[Part of a data file]
-----

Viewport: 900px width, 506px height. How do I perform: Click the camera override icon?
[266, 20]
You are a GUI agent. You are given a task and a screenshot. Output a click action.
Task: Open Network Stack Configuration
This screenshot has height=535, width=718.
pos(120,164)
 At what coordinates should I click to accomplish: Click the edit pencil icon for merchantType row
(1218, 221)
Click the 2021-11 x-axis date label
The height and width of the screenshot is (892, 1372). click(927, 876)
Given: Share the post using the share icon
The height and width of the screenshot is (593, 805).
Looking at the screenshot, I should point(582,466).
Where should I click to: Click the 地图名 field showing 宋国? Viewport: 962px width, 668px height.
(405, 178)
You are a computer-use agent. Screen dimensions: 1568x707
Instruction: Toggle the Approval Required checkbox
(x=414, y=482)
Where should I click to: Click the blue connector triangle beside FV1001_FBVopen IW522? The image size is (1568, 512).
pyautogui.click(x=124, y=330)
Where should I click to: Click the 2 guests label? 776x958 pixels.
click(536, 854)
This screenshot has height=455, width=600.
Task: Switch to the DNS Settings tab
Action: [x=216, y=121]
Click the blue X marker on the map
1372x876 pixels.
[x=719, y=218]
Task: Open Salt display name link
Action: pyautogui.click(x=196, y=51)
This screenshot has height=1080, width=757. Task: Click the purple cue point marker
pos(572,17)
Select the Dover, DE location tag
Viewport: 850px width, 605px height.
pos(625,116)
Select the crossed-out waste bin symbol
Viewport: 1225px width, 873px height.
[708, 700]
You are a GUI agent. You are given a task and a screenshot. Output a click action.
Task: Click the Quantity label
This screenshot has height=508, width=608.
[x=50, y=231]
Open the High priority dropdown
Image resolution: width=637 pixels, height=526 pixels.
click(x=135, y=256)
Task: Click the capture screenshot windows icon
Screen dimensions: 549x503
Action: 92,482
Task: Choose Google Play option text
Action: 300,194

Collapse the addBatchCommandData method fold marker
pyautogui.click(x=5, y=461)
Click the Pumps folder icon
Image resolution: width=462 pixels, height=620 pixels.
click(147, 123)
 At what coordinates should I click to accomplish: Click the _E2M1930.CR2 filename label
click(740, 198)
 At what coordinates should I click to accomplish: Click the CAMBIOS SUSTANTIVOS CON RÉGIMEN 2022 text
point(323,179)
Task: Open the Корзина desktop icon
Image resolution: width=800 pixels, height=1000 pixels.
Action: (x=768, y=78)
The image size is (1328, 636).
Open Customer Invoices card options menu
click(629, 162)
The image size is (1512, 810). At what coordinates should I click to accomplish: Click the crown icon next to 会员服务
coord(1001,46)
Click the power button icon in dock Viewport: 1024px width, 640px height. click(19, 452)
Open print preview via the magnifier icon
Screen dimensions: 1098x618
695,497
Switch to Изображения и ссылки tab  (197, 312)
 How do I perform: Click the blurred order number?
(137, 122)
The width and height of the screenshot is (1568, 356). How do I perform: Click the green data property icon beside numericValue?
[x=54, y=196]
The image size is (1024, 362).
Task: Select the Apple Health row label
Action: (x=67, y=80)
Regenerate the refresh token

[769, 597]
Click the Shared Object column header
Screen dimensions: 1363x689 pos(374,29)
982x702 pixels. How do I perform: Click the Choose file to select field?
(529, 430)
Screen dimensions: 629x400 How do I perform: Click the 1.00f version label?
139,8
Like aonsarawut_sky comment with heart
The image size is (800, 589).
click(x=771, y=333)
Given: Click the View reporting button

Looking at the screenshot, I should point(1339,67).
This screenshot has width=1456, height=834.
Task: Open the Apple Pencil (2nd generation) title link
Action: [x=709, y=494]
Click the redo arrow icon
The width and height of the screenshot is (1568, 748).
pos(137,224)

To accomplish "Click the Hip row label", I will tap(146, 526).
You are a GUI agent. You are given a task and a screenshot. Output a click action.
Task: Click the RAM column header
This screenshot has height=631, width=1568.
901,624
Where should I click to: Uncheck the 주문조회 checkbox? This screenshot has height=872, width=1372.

-----

### Exercise objective
Please rewrite the rows from the start through the line containing "pos(120,164)" as a Markdown table, with each line's number under No. and the line under Text, leaving out blank lines.

### Complete response
| No. | Text |
|---|---|
| 1 | Viewport: 900px width, 506px height. How do I perform: Click the camera override icon? |
| 2 | [266, 20] |
| 3 | You are a GUI agent. You are given a task and a screenshot. Output a click action. |
| 4 | Task: Open Network Stack Configuration |
| 5 | This screenshot has height=535, width=718. |
| 6 | pos(120,164) |